The PICFAT Framework

For prompts that go beyond a one-line question, six components together cover almost everything you might need to specify. We call this checklist the PICFAT framework:

A six-row diagram listing the PICFAT components — Persona, Instruction, Context, Format, Audience, Tone — with an example sentence for each, showing how together they describe a prompt asking an LLM expert to summarize a paper for busy researchers.

Figure 1:The PICFAT framework: Persona, Instruction, Context, Format, Audience, Tone. Only Instruction is strictly required; the other five are optional but each becomes valuable as the task grows in specificity.

If your task requires data (a document to summarize, a table to analyze, a code snippet to review), that data goes in a seventh slot, typically fenced off with a code block or a clear delimiter so the model does not confuse the data with the instructions.

In practice, Persona and Format are the two you will add most often. Audience and Tone matter more the closer the output sits to content that will be read by humans, versus consumed by another system. The six-component prompt below is a useful reference template — note how each section maps cleanly to one of the PICFAT slots, with Markdown headings making the structure explicit:

# Persona
You are an expert in large language models. You excel at breaking down complex papers into digestible summaries.

# Instruction
Summarize the key findings of the paper provided.

# Context
The summary should extract the most crucial points that help researchers quickly understand the vital information.

# Format
Create a bullet-point summary that outlines the method, followed by a concise paragraph that encapsulates the main results.

# Audience
Busy researchers who need to grasp the latest trends in LLMs.

# Tone
Professional and clear.

---

[Paste paper text here]

Prompting Reasoning Models

The PICFAT framework was shaped by what worked on earlier instruction-tuned models like GPT-3.5, Llama 3, and the original Gemini. A newer class of models — OpenAI’s o1, Gemini 2.5 with thinking enabled, DeepSeek-R1, and others — is trained to generate internal reasoning chains before the final answer. These reasoning models do not need you to tell them to “think step by step” — they have been explicitly rewarded for doing so during training. What they benefit from instead is a tighter specification of what counts as a correct answer and what the response must avoid.

A template for prompting reasoning models with six labelled slots — Role, Task, Background, Constraints, Style, Output — each containing a short bracketed placeholder such as "Expert [Job Title] with [X] years of experience" or "Do not include [X]; prioritize [Y]".

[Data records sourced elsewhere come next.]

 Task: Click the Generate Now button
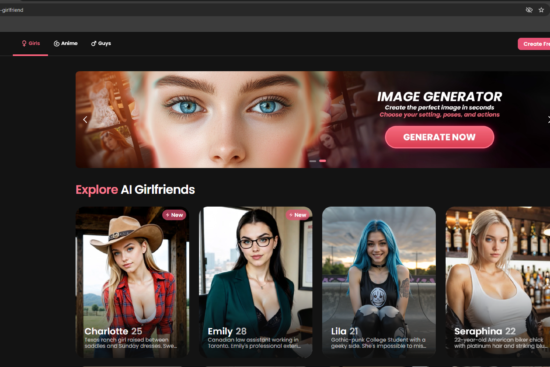pyautogui.click(x=440, y=137)
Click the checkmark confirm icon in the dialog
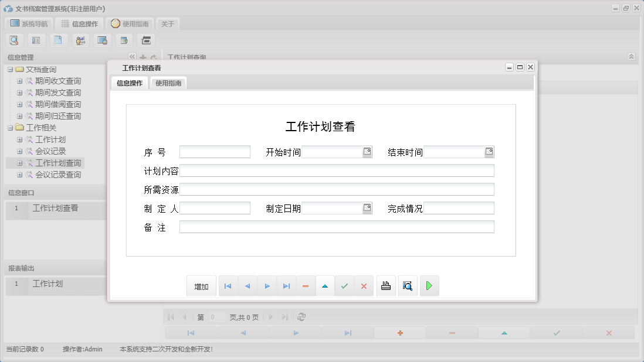Screen dimensions: 644x362 [x=344, y=285]

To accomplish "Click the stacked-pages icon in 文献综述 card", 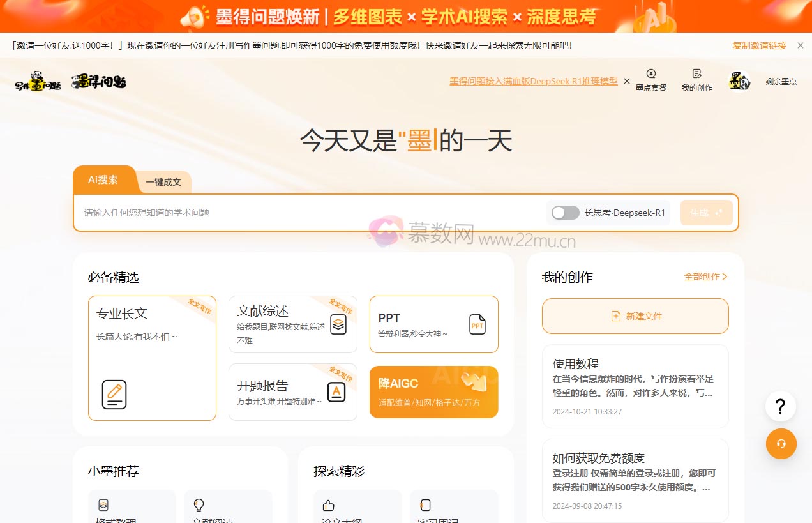I will click(x=338, y=324).
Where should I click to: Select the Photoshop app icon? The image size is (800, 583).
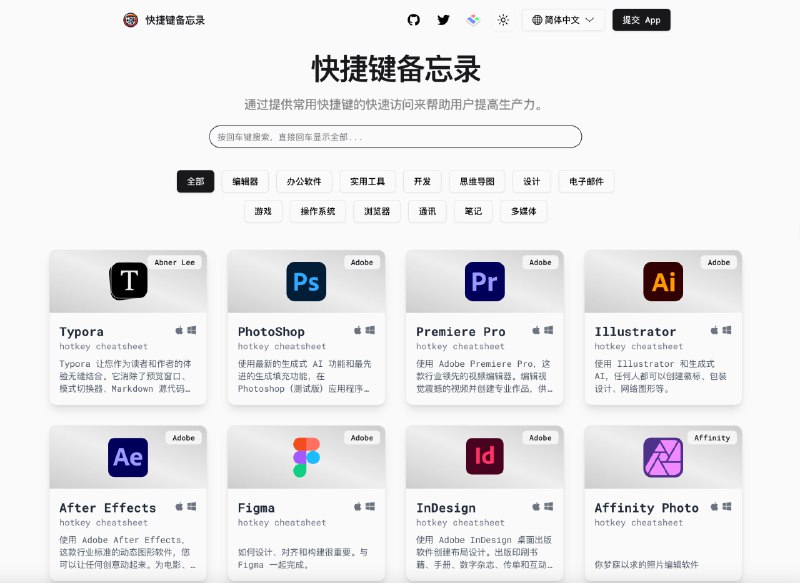click(x=305, y=281)
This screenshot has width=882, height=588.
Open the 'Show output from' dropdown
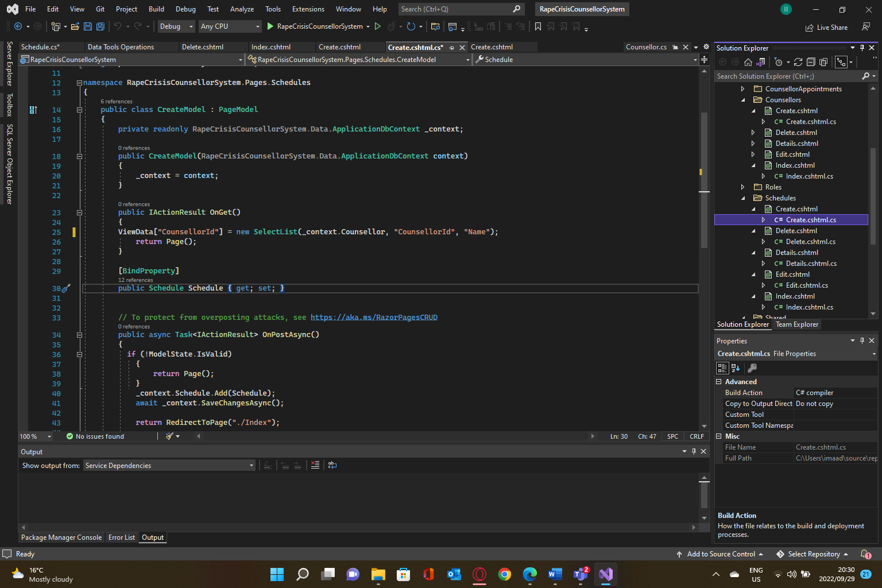click(169, 466)
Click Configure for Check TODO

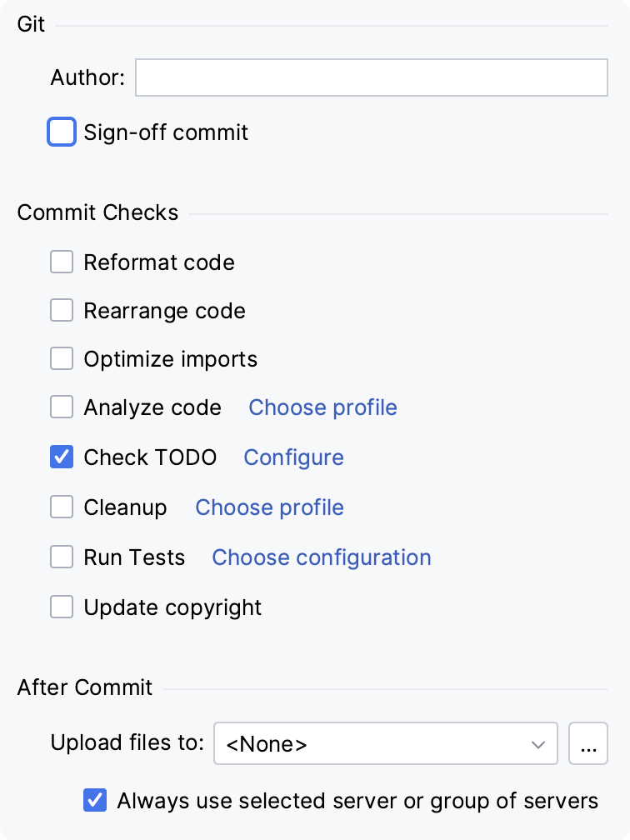pyautogui.click(x=293, y=457)
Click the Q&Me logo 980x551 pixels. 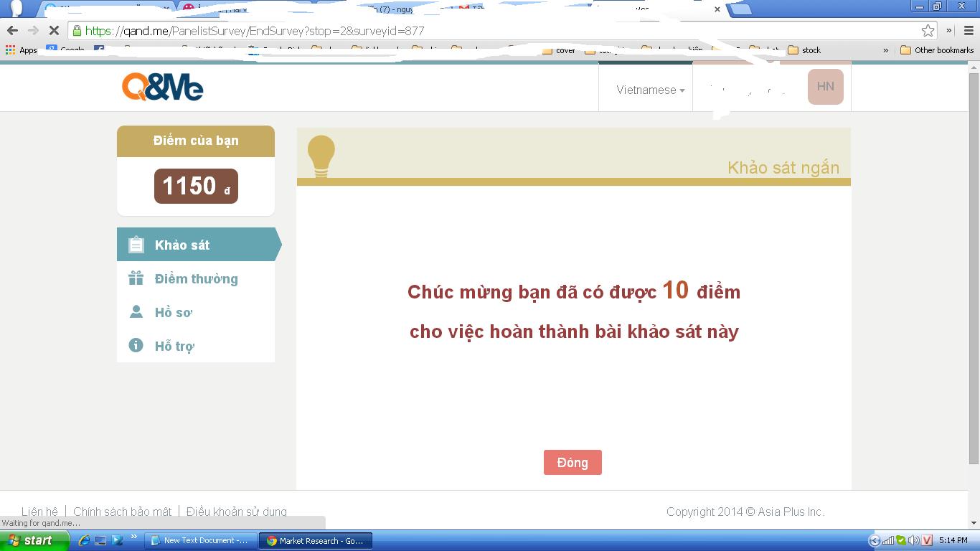[x=163, y=87]
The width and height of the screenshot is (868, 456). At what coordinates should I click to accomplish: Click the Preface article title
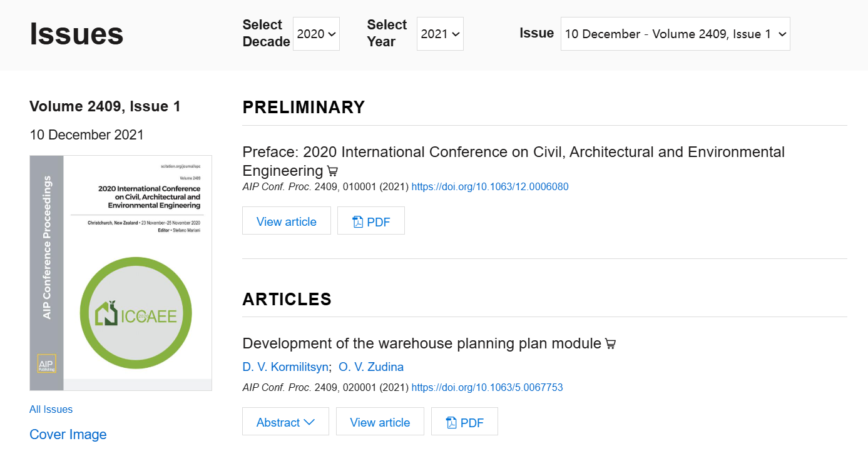click(513, 152)
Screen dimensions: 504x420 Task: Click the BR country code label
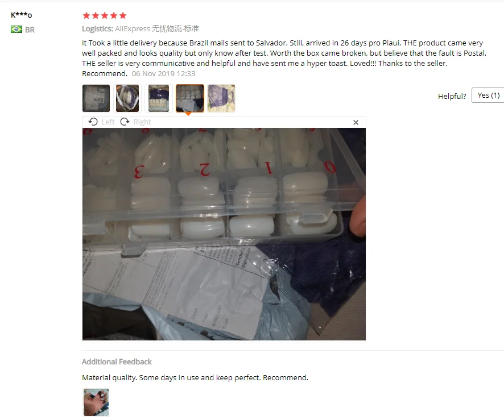[x=30, y=30]
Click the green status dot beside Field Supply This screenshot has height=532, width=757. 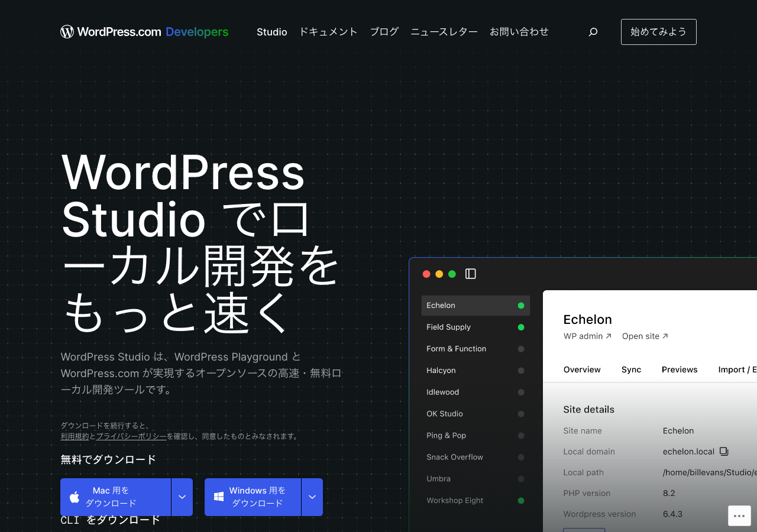[521, 327]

Figure 2:The reasoning-model template: Role, Task, Background, Constraints, Style, Output. Compared to PICFAT, the emphasis shifts away from “how should you think” toward “what does a correct answer look like, and what must it avoid?”

A concrete reasoning-model prompt that exercises all six slots:

Role: Senior AI architect with a talent for clear, analogical teaching.

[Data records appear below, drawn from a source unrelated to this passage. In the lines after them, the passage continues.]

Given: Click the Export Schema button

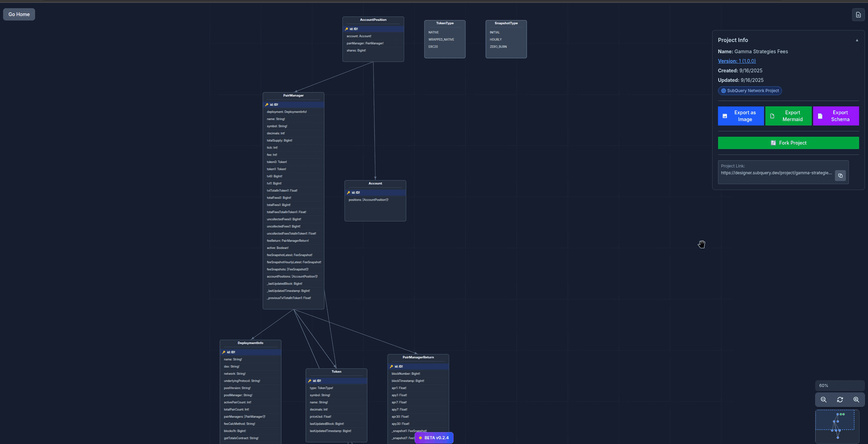Looking at the screenshot, I should pyautogui.click(x=835, y=116).
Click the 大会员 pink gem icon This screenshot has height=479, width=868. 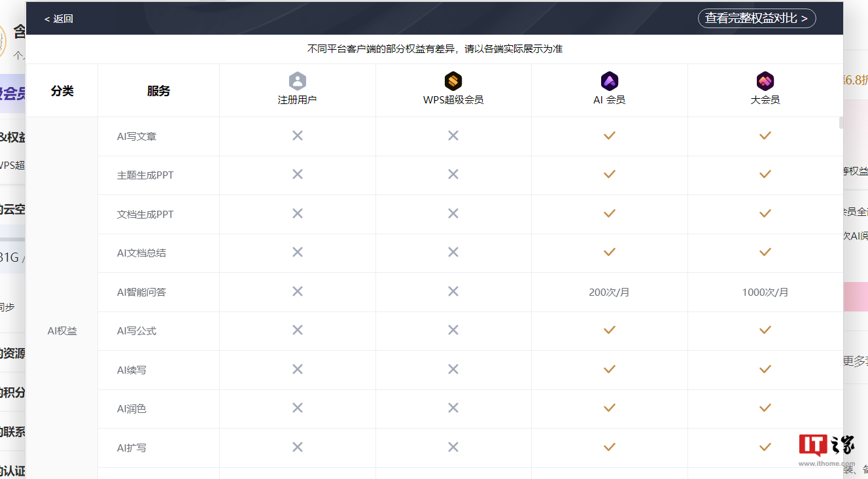pyautogui.click(x=765, y=80)
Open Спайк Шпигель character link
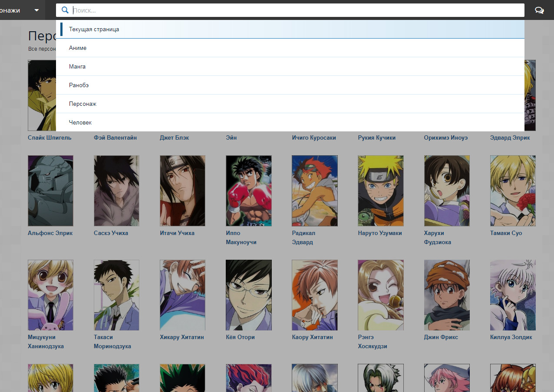554x392 pixels. 49,138
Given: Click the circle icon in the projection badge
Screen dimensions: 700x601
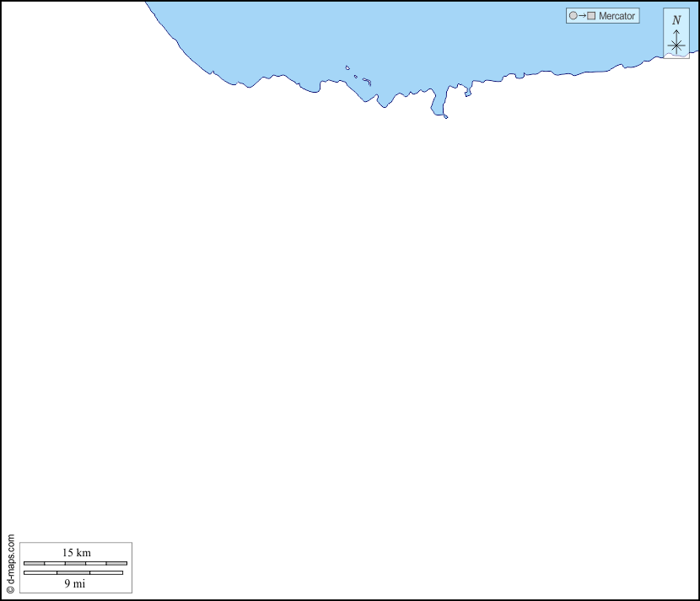Looking at the screenshot, I should pos(573,16).
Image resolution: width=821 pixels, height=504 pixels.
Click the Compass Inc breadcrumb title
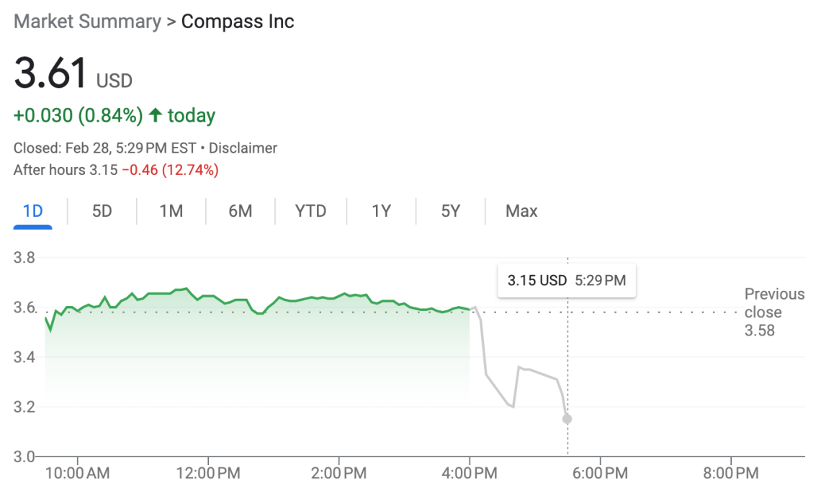238,22
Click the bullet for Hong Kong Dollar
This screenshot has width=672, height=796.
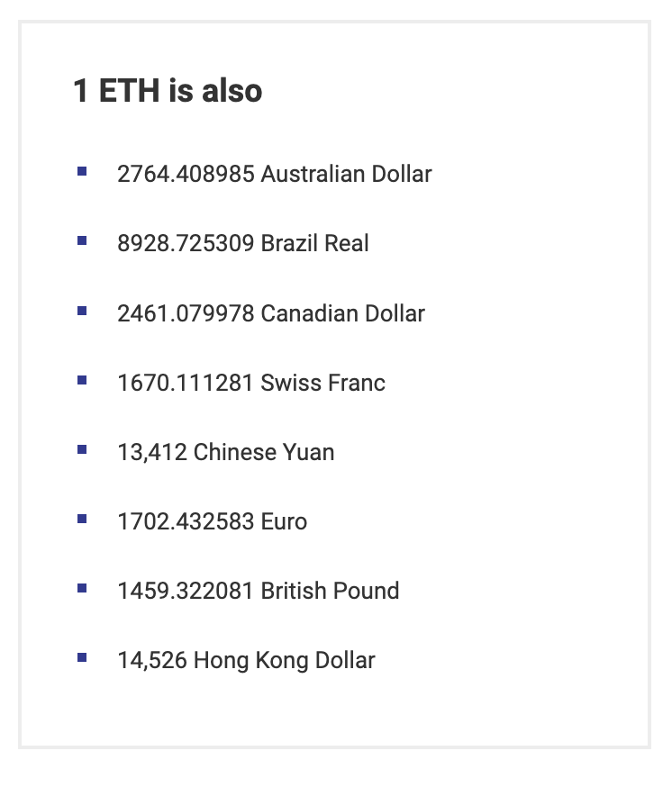click(x=82, y=657)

Task: Deconstruct and explain the mechanism and value proposition of Retrieval-Augmented Generation (RAG).

Background: Contrast RAG against "parametric knowledge" (what the model learned during training) to show why RAG is necessary for reducing hallucinations and using private data.

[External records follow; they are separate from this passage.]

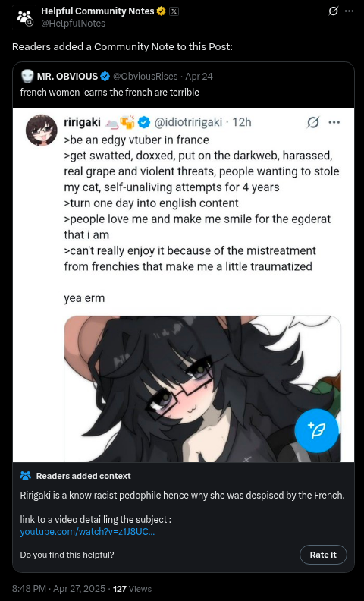Open the @HelpfulNotes handle

point(74,24)
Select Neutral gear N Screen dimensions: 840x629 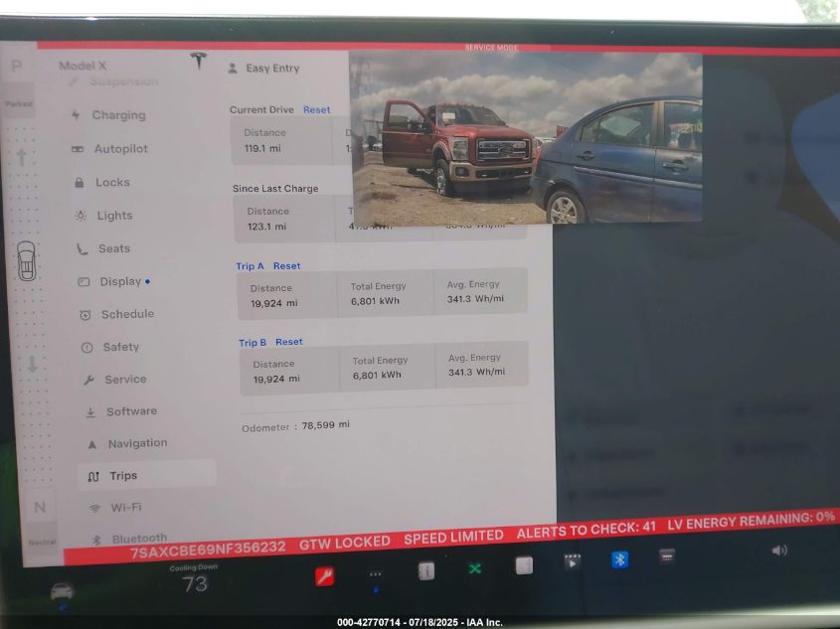[x=40, y=508]

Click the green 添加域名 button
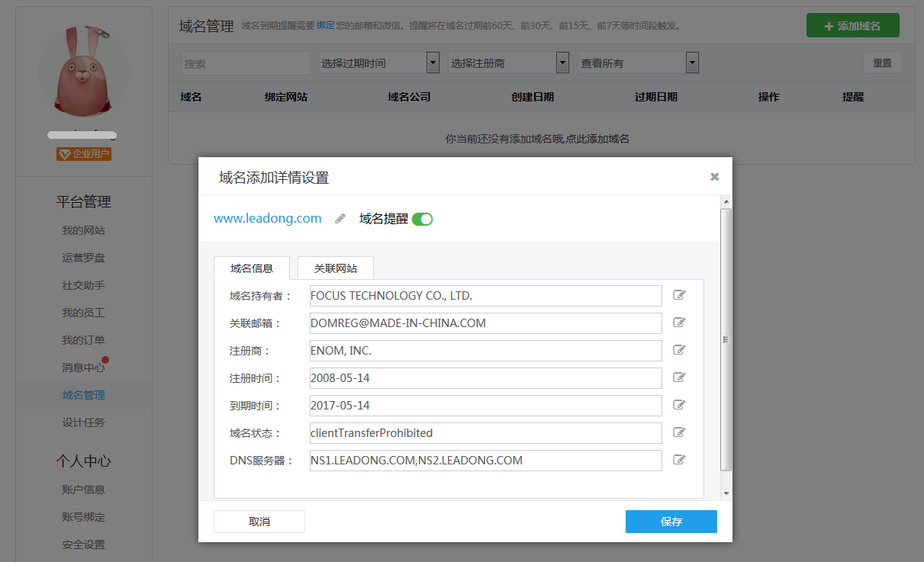coord(852,25)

Constraints: Use a "first principles" reasoning approach. Do not just define the acronym; explain the flow of data from query to vector database to augmented prompt.

Style: Analytical yet accessible, written for a product manager who understands tech but does not code.

Output: A structured breakdown including a "library vs. encyclopedia" analogy, a three-step technical workflow, and a brief "when to use RAG vs. fine-tuning" table.

A related research finding worth knowing: Kojima et al. (2022) discovered that simply appending “Let’s think step by step” to an ordinary prompt — with no examples at all — substantially improves performance on reasoning benchmarks when used with non-reasoning models. This “zero-shot chain-of-thought” trick revealed that step-by-step reasoning was already latent in pre-trained models and just needed the right surface trigger. Reasoning models effectively bake this trigger in at the training stage, which is why you no longer have to say it out loud.

Sandwich Prompting and Markdown Structure

When a prompt grows long — many paragraphs of context, multiple few-shot examples, or a large data block — the model’s attention tends to weigh the start and end of the prompt more heavily than the middle, a phenomenon often called “lost in the middle.” Sandwich prompting is the practical countermeasure: state the critical instruction at the beginning and repeat a condensed version of it at the end, sandwiching the long context in between.

Instruction (what to do, in one sentence).

[Long context / data / examples]

Reminder: (one-sentence restatement of the instruction).

This is especially helpful for extraction tasks where you are asking the model to pull specific fields out of a long document. Without the reminder, the model often drifts into summarizing or paraphrasing by the time it reaches the end of the context.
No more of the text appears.